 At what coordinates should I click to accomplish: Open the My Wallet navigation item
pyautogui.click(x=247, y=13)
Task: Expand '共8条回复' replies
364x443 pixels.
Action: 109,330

* * *

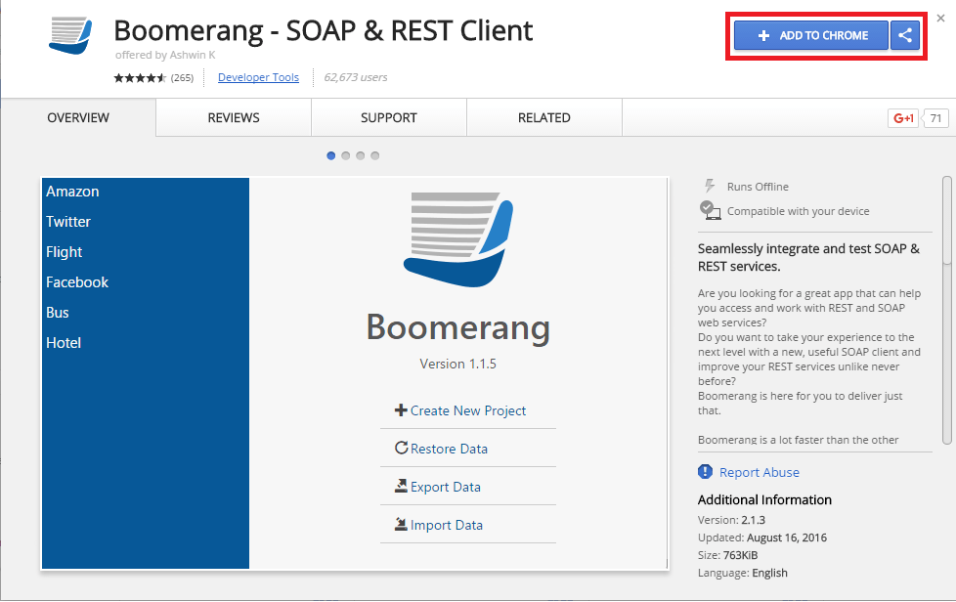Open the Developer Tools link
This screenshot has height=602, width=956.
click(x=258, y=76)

...

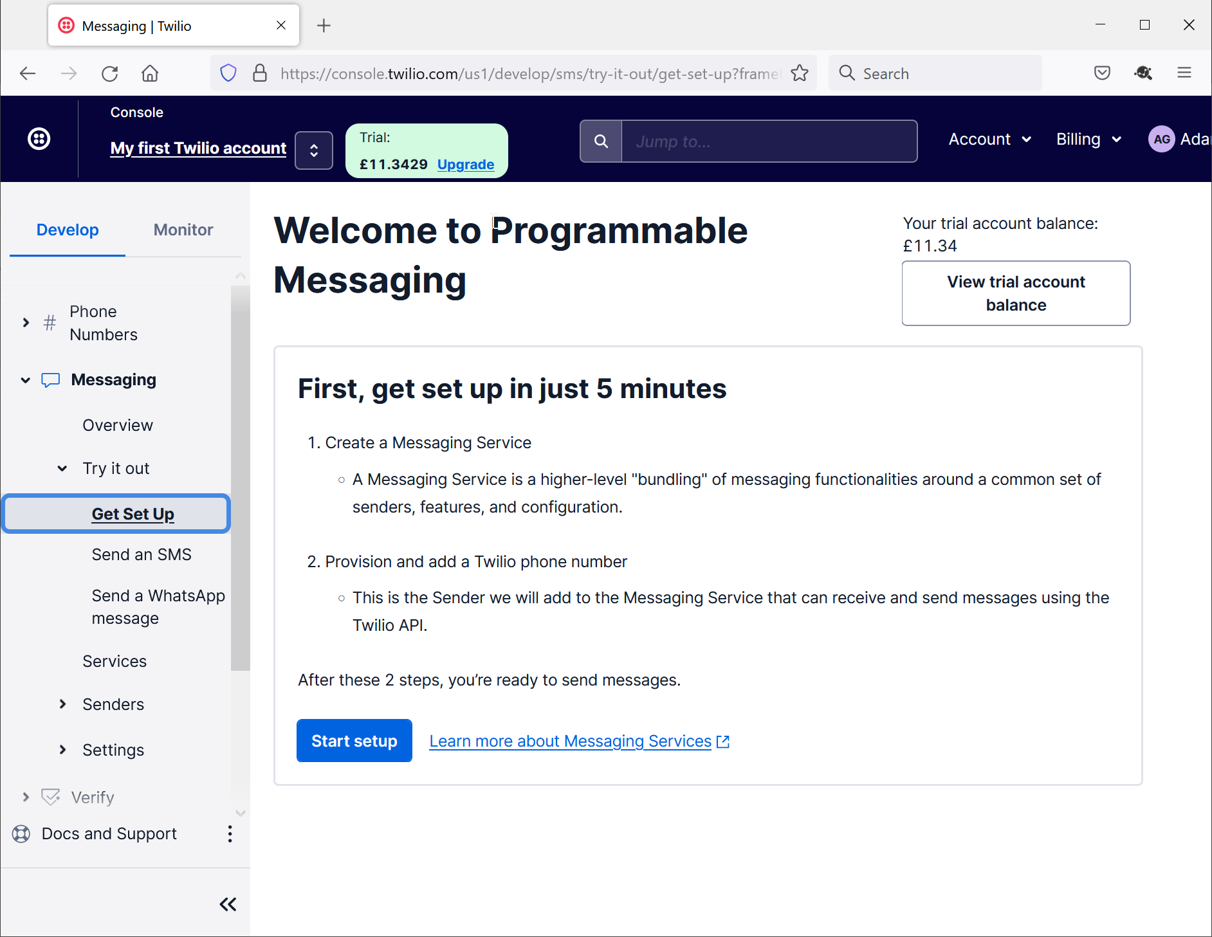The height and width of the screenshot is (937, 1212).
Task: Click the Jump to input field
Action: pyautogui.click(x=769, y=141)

EXERCISE DETAILS ▸
Express the entries from the line containing "At what coordinates" through the line containing "Action: 109,330" as a JSON list of strings, one string per line, omitting blank lines.

COMPLETED TASK ▸
[
  " At what coordinates should I click to accomplish: Open the My Wallet navigation item",
  "pyautogui.click(x=247, y=13)",
  "Task: Expand '共8条回复' replies",
  "364x443 pixels.",
  "Action: 109,330"
]